Exercise instructions
Every line of the data that includes "computer" should be copied out.

Source information section start

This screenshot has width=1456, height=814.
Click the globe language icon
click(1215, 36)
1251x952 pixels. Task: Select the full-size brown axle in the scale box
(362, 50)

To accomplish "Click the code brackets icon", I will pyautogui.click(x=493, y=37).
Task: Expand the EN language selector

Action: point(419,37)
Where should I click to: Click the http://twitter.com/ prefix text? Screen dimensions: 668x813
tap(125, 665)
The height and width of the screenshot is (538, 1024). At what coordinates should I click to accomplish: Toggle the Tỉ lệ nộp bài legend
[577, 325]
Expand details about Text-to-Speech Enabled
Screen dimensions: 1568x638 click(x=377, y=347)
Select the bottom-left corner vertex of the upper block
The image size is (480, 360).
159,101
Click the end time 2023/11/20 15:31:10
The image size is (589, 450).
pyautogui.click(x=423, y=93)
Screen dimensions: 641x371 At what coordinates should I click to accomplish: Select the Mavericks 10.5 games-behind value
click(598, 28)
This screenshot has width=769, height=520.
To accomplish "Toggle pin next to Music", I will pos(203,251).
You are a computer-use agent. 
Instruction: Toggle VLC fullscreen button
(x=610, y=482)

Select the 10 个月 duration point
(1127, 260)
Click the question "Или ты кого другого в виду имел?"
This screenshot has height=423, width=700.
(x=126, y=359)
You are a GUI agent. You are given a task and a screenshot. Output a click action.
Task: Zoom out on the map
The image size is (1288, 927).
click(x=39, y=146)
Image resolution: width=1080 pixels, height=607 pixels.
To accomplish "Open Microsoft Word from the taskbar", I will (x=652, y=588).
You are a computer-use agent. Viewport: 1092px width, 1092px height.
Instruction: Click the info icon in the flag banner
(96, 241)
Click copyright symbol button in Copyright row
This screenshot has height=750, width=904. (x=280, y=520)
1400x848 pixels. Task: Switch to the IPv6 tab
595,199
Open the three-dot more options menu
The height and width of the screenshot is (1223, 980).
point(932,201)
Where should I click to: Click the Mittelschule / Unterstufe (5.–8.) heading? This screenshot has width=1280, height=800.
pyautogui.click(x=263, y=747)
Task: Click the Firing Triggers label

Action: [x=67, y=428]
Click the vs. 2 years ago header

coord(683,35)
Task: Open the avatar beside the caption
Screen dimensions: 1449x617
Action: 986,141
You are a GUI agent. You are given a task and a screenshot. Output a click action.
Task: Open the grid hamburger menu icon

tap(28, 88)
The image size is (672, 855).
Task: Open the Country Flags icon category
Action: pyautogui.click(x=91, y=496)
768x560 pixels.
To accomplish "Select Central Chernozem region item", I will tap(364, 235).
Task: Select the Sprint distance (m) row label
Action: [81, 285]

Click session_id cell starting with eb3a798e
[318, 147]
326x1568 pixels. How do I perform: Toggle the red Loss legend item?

Source information section end

The answer
You are a computer-use agent. 
You are a computer-use agent. Viewport: 1092px width, 1092px height.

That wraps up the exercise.